Education targets diabetes twofold. First, diabetes awareness among the public may help Filipinos be more conscious of their diet and lifestyle, and consequently help them avoid acquiring the disease. Second, proper education on how to manage the disease may also help diabetics live to the fullest, and help them avoid its painful complications.

An endocrinologists' organization, with the support of a government leader-slash-health advocate has taken the initiative of promoting the power of prevention through fitness and nutrition

Recently, the American Association of Clinical Endocrinologists (AACE) - Philippine Chapter, in cooperation with school officials, launched Power of Prevention through Fitness and Nutrition.

Power of Prevention through Fitness and Nutrition is a project that aims to curb the obesity epidemic through awareness campaigns at elementary PE classes in an initial 25 participating schools around Metro Manila and nearby provinces. The program teaches 6th grade children of the importance of proper nutrition and regular exercise through a 5-day module to be included in their PE classes. Students who are found to have made significant improvements will be awarded at the end of the term.

During the launching of the program, keynote speaker Senator Edgardo J. Angara pledged an amount of P500,000 yearly for the next five years to be used solely for the education of the public on diabetes and ways to prevent it.

AACE is an advocacy association of clinical endocrinologists, with the Philippine chapter being the first in Southeast Asia. It president Dr. George B. Tan trained at the Makati Medical Center under the tutelage of Dr. Augusto D. Litonjua, considered the father of Philippine endocrinology.

When it was founded in 2006, AACE also received half a million pesos seed funding from Angara. In recognition of Angara 's support and advocacy, AACE named the student awards for Power of Prevention through Fitness and Nutrition the Senator Edgardo Angara Active Lifestyle Award (SEAALA).

"There is a serious public health menace that is silently killing Filipino children," said Angara, "and there is an urgent need to wage an aggressive information and awareness campaign against it." Angara who chairs the health budget in the Senate, also said he will allocate additional public money towards more information and awareness efforts as well as research and development (R&D) to fight this looming epidemic.

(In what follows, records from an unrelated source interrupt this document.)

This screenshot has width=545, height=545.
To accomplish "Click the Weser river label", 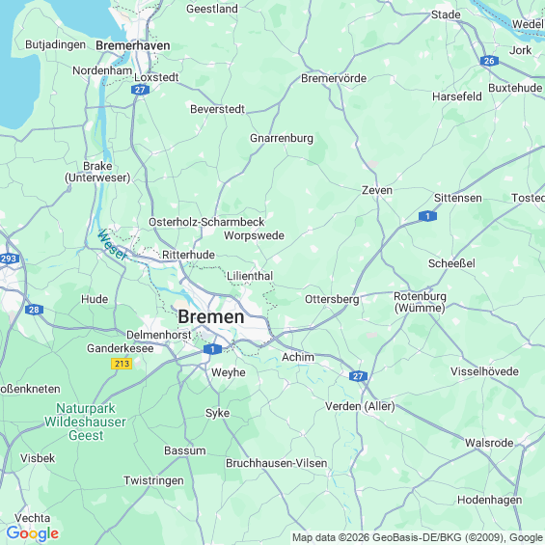I will (112, 245).
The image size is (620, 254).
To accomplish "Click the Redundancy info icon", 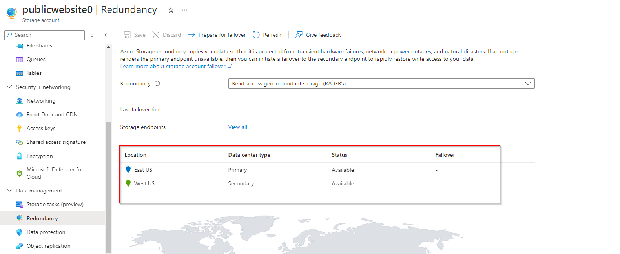I will click(157, 83).
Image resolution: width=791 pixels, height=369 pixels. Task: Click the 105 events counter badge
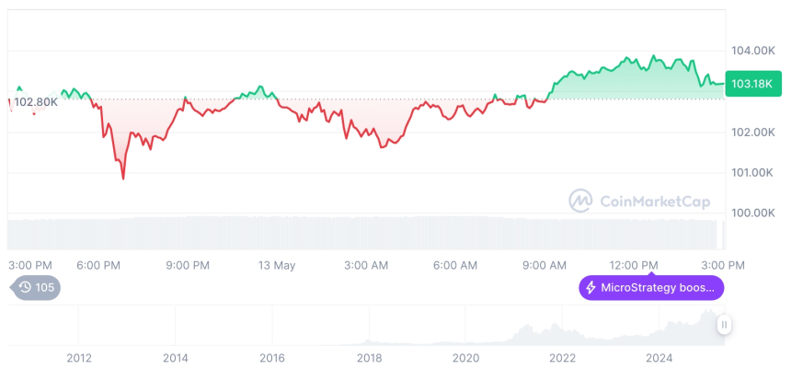[45, 288]
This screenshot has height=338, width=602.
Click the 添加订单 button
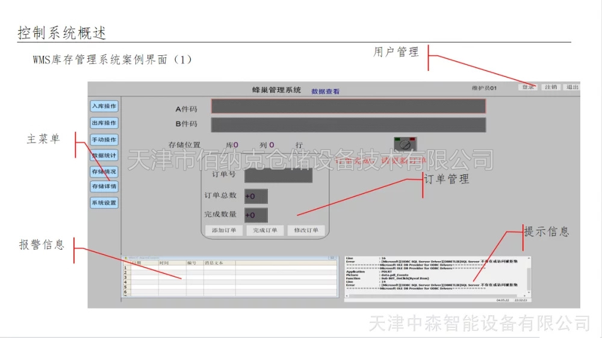pyautogui.click(x=224, y=230)
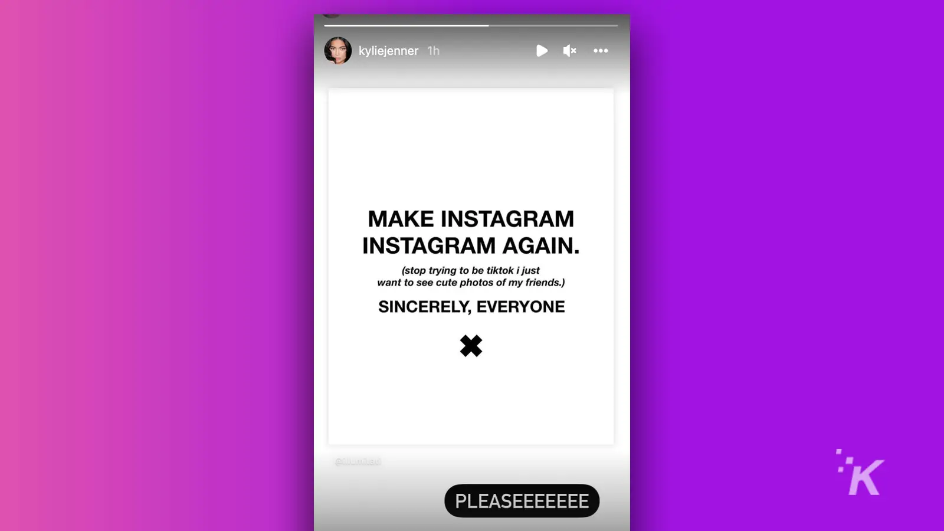944x531 pixels.
Task: Play the paused Instagram story
Action: tap(542, 51)
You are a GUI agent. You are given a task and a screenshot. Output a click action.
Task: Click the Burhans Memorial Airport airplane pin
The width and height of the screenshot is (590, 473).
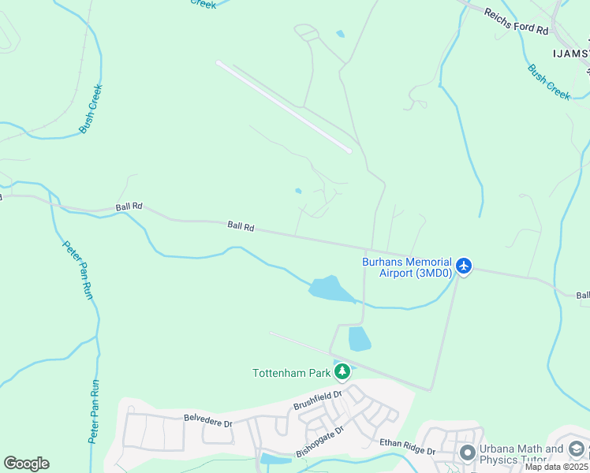tap(464, 266)
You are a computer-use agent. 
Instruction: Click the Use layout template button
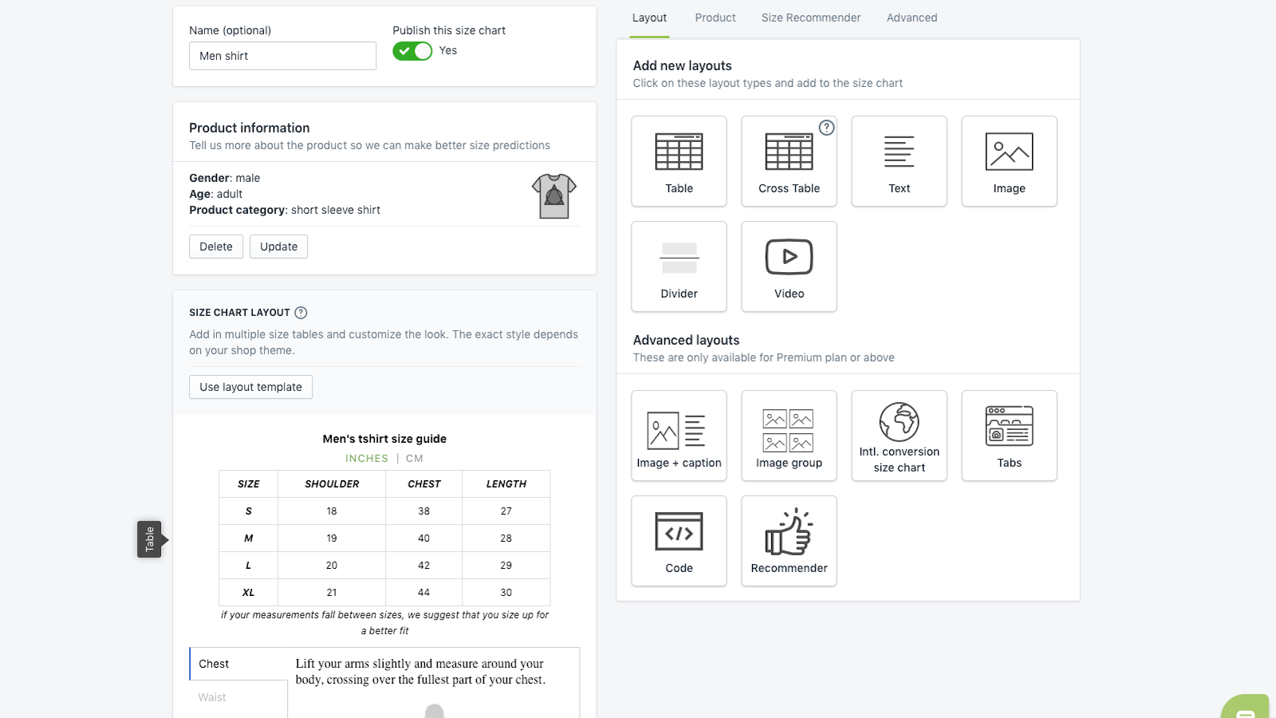click(250, 387)
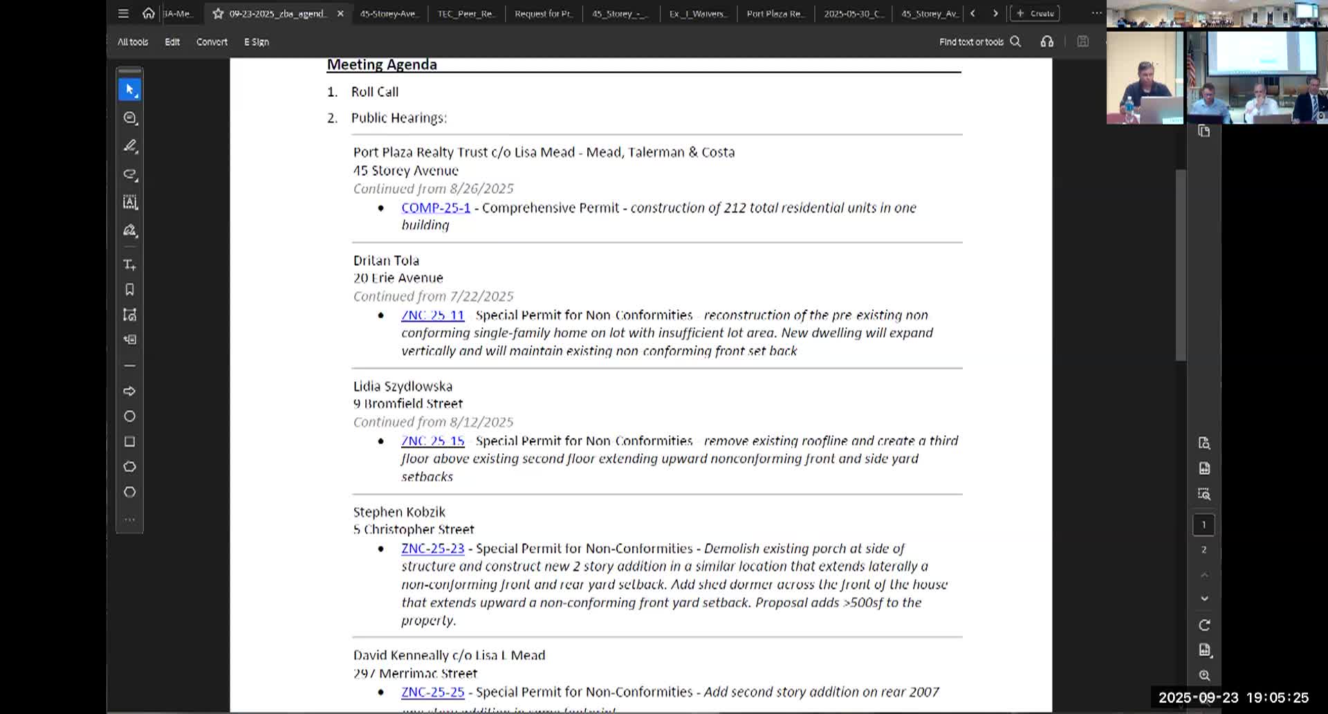
Task: Click the arrow shape tool
Action: coord(129,392)
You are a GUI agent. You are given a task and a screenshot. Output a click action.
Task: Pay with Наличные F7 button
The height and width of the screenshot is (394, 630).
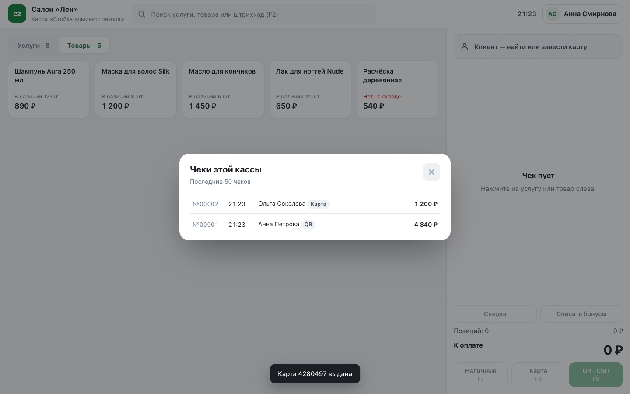pyautogui.click(x=480, y=375)
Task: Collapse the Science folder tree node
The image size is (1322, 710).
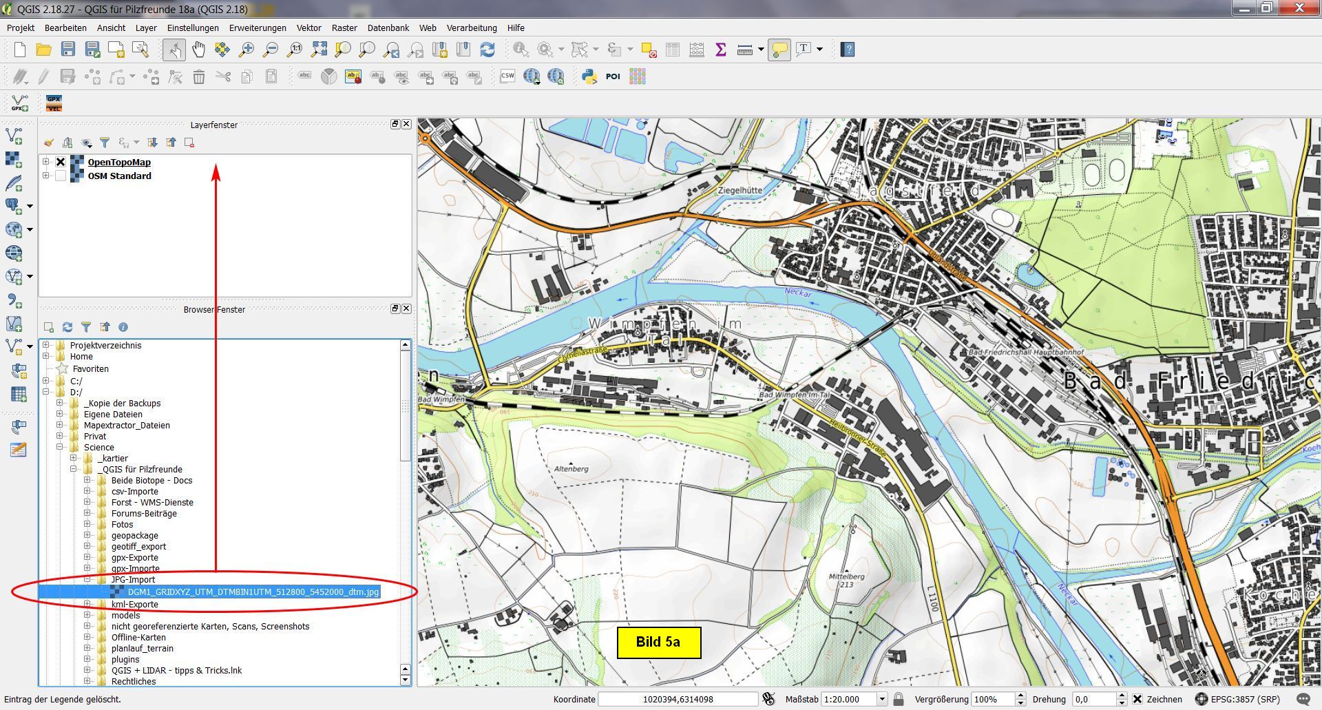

The fight against diabetes should be fought by government's executive arm, with solid legislative support, and with various non government organizations.

Of course, the real battle happens within oneself. Ultimately, it is the person who will decide for himself if he or she wants to lose weight, do exercise, and watch his diet.

Apparently, there are reasons to do it beyond personal. Looking at the bigger picture, Angara explains, "healthy Filipinos live more productively, and contribute more to the development of our country."